## WORK INSTRUCTION:
Reproduce exactly the lines below from the one containing "Image resolution: width=1316" through the one containing "Unlock the Elevation", including both, and nothing else.

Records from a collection
____
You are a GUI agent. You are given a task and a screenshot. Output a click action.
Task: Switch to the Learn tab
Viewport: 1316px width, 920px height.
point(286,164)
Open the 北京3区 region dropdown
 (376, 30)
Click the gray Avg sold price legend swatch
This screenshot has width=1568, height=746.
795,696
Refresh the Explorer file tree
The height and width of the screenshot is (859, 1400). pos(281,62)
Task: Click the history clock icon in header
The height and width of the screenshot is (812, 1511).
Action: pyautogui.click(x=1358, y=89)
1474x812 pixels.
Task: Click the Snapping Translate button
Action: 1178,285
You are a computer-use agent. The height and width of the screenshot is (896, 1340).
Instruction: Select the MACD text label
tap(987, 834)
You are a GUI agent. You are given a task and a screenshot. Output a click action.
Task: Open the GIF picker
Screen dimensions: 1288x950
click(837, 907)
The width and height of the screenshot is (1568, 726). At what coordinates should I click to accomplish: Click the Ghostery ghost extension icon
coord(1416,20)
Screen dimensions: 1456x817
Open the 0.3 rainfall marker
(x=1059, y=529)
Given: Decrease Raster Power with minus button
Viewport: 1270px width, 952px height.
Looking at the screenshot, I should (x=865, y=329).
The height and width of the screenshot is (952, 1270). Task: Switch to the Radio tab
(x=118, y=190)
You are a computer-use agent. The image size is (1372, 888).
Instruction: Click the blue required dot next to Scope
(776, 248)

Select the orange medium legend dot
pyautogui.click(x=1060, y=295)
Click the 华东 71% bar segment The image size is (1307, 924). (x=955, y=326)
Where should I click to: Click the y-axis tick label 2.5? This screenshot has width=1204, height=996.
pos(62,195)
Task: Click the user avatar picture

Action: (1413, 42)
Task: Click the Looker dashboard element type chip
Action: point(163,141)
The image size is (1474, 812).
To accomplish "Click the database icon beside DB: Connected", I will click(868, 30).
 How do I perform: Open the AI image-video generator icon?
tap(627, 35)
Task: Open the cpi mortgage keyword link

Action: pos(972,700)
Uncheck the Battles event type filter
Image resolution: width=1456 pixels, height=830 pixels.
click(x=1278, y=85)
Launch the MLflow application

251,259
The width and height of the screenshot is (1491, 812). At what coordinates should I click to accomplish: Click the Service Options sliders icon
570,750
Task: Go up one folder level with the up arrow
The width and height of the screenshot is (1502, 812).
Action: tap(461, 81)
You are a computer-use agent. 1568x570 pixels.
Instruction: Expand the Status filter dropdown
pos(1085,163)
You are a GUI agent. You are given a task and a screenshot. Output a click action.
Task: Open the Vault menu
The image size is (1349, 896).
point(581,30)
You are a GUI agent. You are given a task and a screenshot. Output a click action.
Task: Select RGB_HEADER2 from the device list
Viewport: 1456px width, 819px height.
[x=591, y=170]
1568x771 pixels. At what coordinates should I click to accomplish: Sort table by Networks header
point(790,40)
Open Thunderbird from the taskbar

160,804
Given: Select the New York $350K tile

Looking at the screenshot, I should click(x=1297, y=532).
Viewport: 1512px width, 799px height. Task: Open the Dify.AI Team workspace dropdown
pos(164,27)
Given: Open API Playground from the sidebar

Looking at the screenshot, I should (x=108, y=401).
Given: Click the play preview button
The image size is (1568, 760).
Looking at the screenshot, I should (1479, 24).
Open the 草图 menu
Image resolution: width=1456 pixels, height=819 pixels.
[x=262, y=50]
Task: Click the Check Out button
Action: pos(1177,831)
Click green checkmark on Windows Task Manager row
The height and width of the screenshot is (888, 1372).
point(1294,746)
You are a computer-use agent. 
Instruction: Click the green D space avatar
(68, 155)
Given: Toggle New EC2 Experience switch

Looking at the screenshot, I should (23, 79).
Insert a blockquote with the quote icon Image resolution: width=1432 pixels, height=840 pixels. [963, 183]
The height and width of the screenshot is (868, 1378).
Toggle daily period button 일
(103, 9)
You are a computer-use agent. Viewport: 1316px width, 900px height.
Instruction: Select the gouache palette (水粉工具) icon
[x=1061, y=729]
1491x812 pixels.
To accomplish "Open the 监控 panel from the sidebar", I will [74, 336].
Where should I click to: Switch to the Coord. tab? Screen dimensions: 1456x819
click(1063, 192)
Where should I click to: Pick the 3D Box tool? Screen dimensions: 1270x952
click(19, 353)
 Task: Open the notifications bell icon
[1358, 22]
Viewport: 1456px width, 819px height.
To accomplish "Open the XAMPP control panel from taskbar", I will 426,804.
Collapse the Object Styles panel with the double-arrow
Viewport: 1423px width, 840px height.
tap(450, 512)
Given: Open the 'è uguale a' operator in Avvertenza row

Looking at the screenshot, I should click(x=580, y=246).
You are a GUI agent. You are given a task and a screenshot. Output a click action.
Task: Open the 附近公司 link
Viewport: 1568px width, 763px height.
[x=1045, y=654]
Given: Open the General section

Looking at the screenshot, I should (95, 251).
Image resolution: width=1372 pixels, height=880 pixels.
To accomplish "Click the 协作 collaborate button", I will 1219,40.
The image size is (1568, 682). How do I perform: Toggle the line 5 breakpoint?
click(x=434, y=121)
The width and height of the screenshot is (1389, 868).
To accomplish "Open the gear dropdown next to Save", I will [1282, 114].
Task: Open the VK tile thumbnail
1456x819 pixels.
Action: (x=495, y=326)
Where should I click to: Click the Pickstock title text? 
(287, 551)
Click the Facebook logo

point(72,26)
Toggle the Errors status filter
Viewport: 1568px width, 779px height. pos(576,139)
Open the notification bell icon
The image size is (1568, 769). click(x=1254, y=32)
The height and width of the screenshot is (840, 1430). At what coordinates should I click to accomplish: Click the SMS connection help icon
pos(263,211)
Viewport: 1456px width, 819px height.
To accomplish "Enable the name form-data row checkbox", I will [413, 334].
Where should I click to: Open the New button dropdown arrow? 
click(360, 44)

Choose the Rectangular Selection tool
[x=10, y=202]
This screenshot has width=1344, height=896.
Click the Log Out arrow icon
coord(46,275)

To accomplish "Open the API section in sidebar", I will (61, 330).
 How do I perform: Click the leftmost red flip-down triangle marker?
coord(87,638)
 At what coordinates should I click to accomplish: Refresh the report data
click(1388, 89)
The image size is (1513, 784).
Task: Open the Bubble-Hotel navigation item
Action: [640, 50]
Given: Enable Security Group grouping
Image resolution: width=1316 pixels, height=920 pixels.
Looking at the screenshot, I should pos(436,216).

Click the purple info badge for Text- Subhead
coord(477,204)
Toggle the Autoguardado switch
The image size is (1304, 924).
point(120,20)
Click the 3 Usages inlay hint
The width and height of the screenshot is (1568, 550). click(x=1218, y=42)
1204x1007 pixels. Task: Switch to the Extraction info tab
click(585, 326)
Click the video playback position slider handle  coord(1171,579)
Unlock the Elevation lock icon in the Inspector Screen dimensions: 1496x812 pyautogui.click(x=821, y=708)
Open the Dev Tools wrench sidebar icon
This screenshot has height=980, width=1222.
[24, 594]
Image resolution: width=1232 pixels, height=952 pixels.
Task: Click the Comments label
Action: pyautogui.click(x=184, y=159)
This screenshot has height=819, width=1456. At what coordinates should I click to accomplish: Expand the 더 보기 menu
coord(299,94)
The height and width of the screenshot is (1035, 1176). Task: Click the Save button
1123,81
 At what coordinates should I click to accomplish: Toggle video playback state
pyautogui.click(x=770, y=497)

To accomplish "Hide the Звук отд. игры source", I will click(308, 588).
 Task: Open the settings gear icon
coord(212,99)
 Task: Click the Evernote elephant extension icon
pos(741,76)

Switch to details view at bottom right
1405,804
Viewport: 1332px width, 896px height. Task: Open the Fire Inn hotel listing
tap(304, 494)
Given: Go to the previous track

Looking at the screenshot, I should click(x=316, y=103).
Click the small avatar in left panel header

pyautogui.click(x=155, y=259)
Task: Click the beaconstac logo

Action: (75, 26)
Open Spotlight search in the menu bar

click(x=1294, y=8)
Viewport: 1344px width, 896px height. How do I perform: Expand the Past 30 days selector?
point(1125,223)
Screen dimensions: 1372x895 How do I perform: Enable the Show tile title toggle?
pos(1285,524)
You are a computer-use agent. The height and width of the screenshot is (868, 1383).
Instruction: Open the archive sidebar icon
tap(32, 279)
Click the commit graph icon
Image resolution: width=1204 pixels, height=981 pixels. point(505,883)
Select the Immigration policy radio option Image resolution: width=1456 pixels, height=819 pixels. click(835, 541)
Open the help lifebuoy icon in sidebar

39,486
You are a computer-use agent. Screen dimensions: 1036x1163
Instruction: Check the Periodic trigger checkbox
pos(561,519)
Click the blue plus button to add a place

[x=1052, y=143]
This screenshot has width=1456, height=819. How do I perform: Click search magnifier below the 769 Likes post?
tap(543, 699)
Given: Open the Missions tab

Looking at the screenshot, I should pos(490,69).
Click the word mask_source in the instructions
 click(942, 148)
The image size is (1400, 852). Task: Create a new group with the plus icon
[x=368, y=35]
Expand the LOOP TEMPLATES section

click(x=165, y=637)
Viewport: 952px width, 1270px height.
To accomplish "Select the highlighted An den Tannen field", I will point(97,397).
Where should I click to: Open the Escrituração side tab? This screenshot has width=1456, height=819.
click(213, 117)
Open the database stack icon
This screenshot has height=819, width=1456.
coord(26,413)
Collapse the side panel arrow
____
## RESPONSE BELOW:
Image resolution: width=1316 pixels, height=920 pixels.
Looking at the screenshot, I should pos(436,216).

Click the purple info badge for Text- Subhead
coord(477,204)
Toggle the Autoguardado switch
The image size is (1304, 924).
point(120,20)
Click the 3 Usages inlay hint
The width and height of the screenshot is (1568, 550). click(x=1218, y=42)
1204x1007 pixels. Task: Switch to the Extraction info tab
click(585, 326)
Click the video playback position slider handle  coord(1171,579)
Unlock the Elevation lock icon in the Inspector Screen dimensions: 1496x812 pyautogui.click(x=821, y=708)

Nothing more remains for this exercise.